AUFGABE A:
Gib die Einträge erneut vollständig wieder, beginnend bei der Zeile mit „eds [654, 222]“ und endend mit dem letzten Eintrag, beide eingeschlossen, samt dem Wort in jeder Zeile. Verschiebe dabei jede Koordinate in den Lösungen, indem du zu jeder Zahl 26 addierst.

TEXTABSCHNITT:
-------

So war’s auch in Colberg, der alten pommerschen Festung. Da commandirte der alte Oberst Lucadou, ein griesgrämiger Officier aus des großen Fritz Schule, gewissenhaft bis zur Pedanterie, ein echter Exercirgeneral, aber ohne Energie und Kenntniß der Bedeutung der geschehenen Ereignisse. Kamen die Franzosen vor seinen Platz, so wollte er schon mit ihnen die Sache ausmachen, darum brauchte sich die Bürgerschaft nicht zu beunruhigen, sie hatte sich gefallen zu lassen, was der Herr Oberst bestimmen würde. Ja, da kam er bei den Colbergern schlecht an! Die hatten den alten verwetterten, kreuzfesten Nettelbeck an ihrer Spitze, und der hatte ihnen den Standpunkt klar gemacht. Die Bürger sollten sich bewaffnen, die Schanzen wieder in Stand setzen, sie im Nothfall mit vertheidigen, so verlange es die Noth und die Ehre von Colberg; worauf Herr von Lucadou gar grimmig die ehrbaren Bürger anschnauzte und sie daran ermahnte, daß Ruhe ihre erste Pflicht sei. Er sei dazu da, hier in Colberg zu commandiren, und er wisse, was er zu thun habe; die Bürger möchten bei ihrer Pfeife Tabak bleiben und sich um seine Angelegenheiten nicht scheeren.

Brummig und mit langen Nasen gingen sie ab; nur Nettelbeck ließ sich nicht einschüchtern und organisirte auf seine Hand die Vertheidigung der Festung, so viel Lucadou auch wettern und fluchen mochte. Der Lieutenant von Schill bestärkte sie in ihrem Vorhaben getreulich; er hatte auch ganz andere Begriffe, als sein Herr Oberst, und kümmerte sich schier wenig um ihn. Es war ein schmucker, prächtiger Dragonerofficier, der bei Auerstädt tapfer gefochten und, der Gefangenschaft glücklich entronnen, in Colberg eine Zuflucht gefunden hatte. Ihn liebte Alt und Jung, denn er war ritterlich von außen und von innen und ein ganz eigenthümlicher Geist, der nicht in die Schablone der damals gang und gäben Officierstournüre paßte. Lucadou hatte ihn schon längst auf dem Strich, denn Schill spielte den Lieutenant auf eigene Rechnung. Mit etlichen seiner Reiter pflegte er die Colberger Umgegend zu durchstreifen, oft weithinaus in’s Land, entführte bedrohte Cassen, Pferde, Waffen, trieb den Franzosen Transporte von Schlachtvieh ab, und kamen ihm hin und wieder kleine Streifcorps von Franzosen in den Weg, so hieb er muthig drein und sie fast immer gehörig zusammen. Patriot durch und durch und ein phantastischer Kopf dabei, lockte ihn die Gefahr und Kühnheit solcher Handstreiche zu Unternehmungen, aus denen ihn oft nur sein Muth und seine Geistesgegenwart retteten. Schon manches Mal war er deshalb hart mit Oberst Lucadou, den diese Streifzüge ohne seinen Auftrag erbittert hatten, zusammengerathen; aber Schill, eigensinnig und von seinem Geist erfüllt, war nach wie vor in’s Land gezogen mit seinen zwei, drei Dutzend Reitern und hatte seine Thaten verübt. Da schickte ihn denn eines Tages Lucadou in Arrest. Nun aber stieg’s den ehrsamen Bürgern zu Kopfe. Ihnen war Schill der echte rechte Soldat, dessen wagnißvoller Muth dem ihrigen mehr entsprach, als die mattherzige Superklugheit Lucadou’s. Sie liebten ihn, wie Jeder denn bald das Kühne und Hochherzige liebt; sie rückten, der stramme Schiffscapitain Nettelbeck vorauf, dem Commandanten auf’s Quartier, und der mußte wohl oder übel den Lieutenant Schill wieder frei lassen.

-------

ENTNOMMENES MATERIAL:

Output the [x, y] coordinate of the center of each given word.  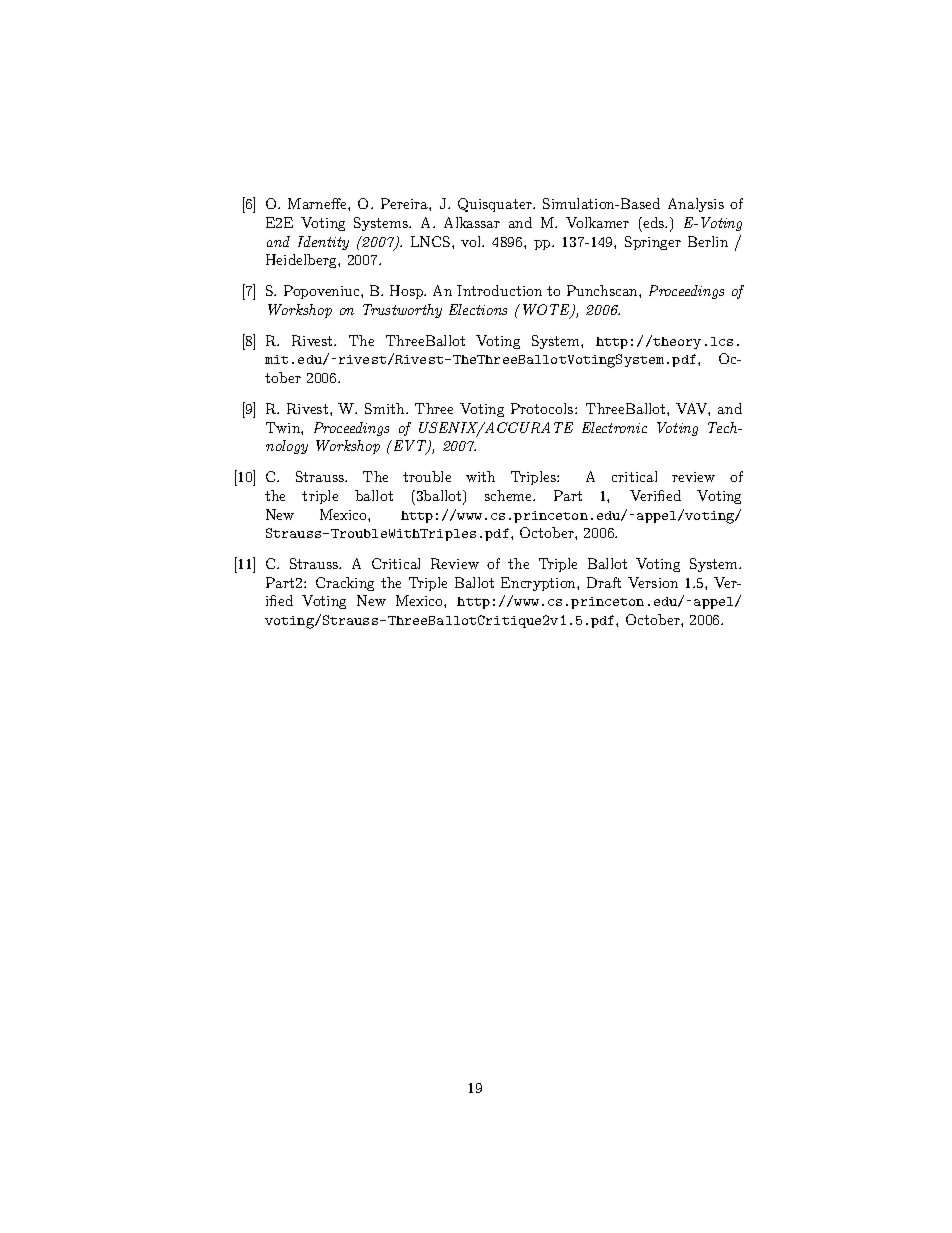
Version [653, 582]
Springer [653, 243]
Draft [604, 582]
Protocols [543, 408]
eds [654, 222]
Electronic [614, 427]
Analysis [696, 205]
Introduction [499, 290]
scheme [510, 495]
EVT [410, 447]
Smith [386, 408]
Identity [323, 243]
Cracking [345, 584]
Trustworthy [402, 311]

-------

AUFGABE B:
Wo hatte Schill laut dem Textabschnitt über Colberg tapfer gefochten?

LÖSUNG A:
eds [680, 248]
Electronic [640, 453]
Analysis [722, 231]
Introduction [525, 316]
scheme [536, 521]
EVT [436, 473]
Smith [412, 434]
Identity [349, 269]
Cracking [371, 610]
Trustworthy [428, 337]

LÖSUNG B:
Bei Auerstädt.